Once you reach the line that holds "Click the PDF" in the listing below, output it and every line after it through the line that holds "Task: Open the three-dot more options menu", word for word.
** Opening Supplied records block **
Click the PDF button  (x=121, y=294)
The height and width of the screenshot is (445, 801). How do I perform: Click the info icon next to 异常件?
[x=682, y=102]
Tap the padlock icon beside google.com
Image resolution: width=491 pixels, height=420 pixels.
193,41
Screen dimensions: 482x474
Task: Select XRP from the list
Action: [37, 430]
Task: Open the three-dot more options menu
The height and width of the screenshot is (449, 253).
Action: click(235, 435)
** Closing Supplied records block **
** Opening Supplied records block **
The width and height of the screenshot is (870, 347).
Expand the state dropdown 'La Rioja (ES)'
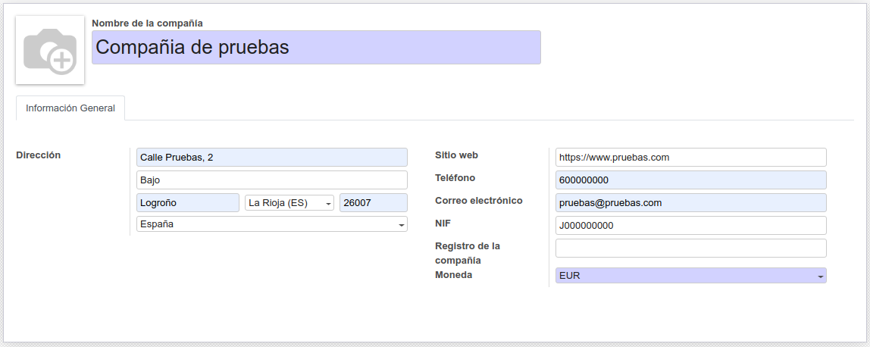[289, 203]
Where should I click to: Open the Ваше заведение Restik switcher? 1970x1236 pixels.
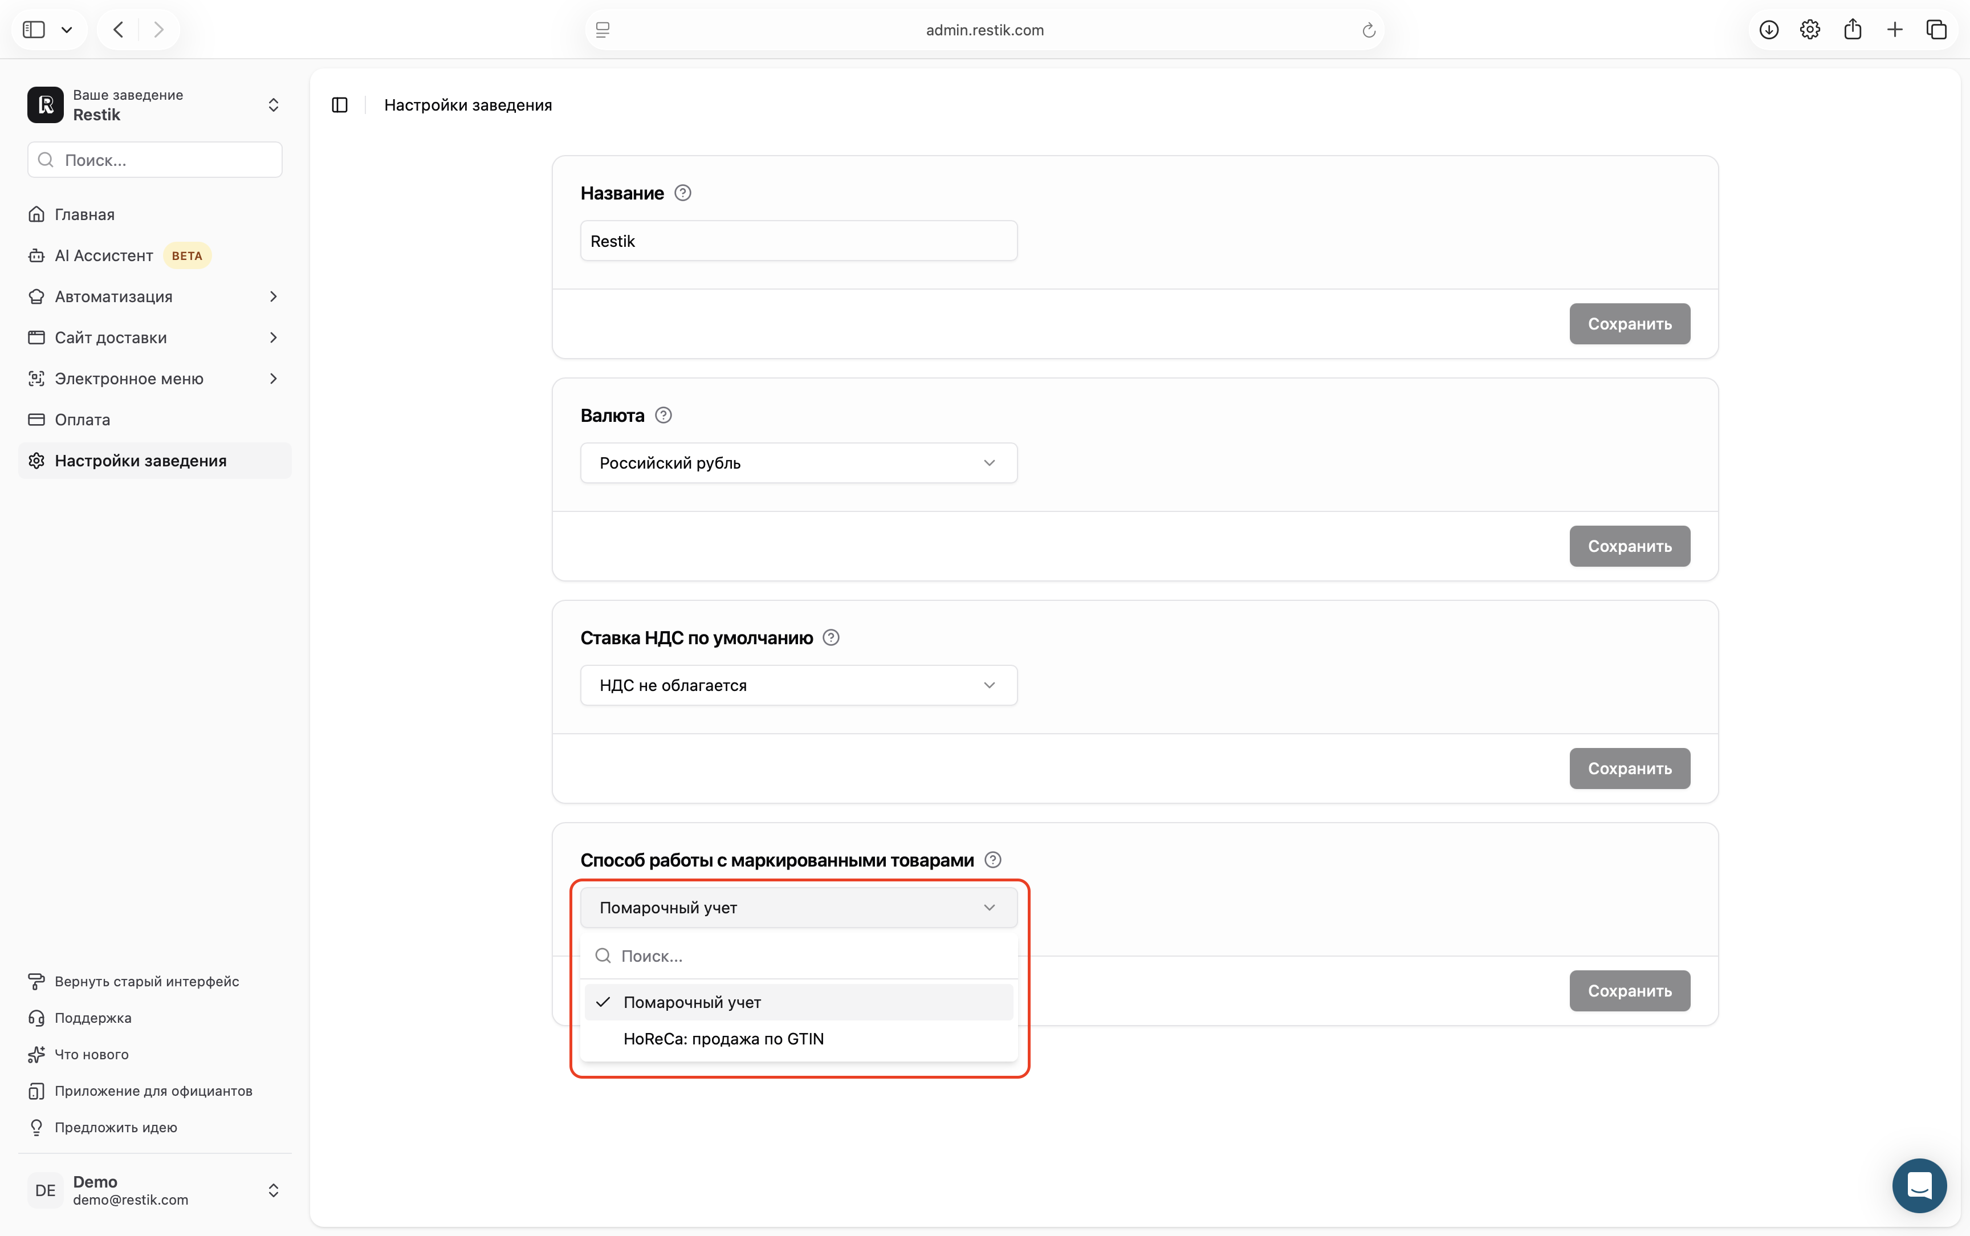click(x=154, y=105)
** Closing Supplied records block **
**Exercise answer**
Click the PDF button  (x=121, y=294)
The height and width of the screenshot is (445, 801). How do I perform: Click the info icon next to 异常件?
[x=682, y=102]
Tap the padlock icon beside google.com
Image resolution: width=491 pixels, height=420 pixels.
193,41
Screen dimensions: 482x474
Task: Select XRP from the list
Action: [37, 430]
Task: Open the three-dot more options menu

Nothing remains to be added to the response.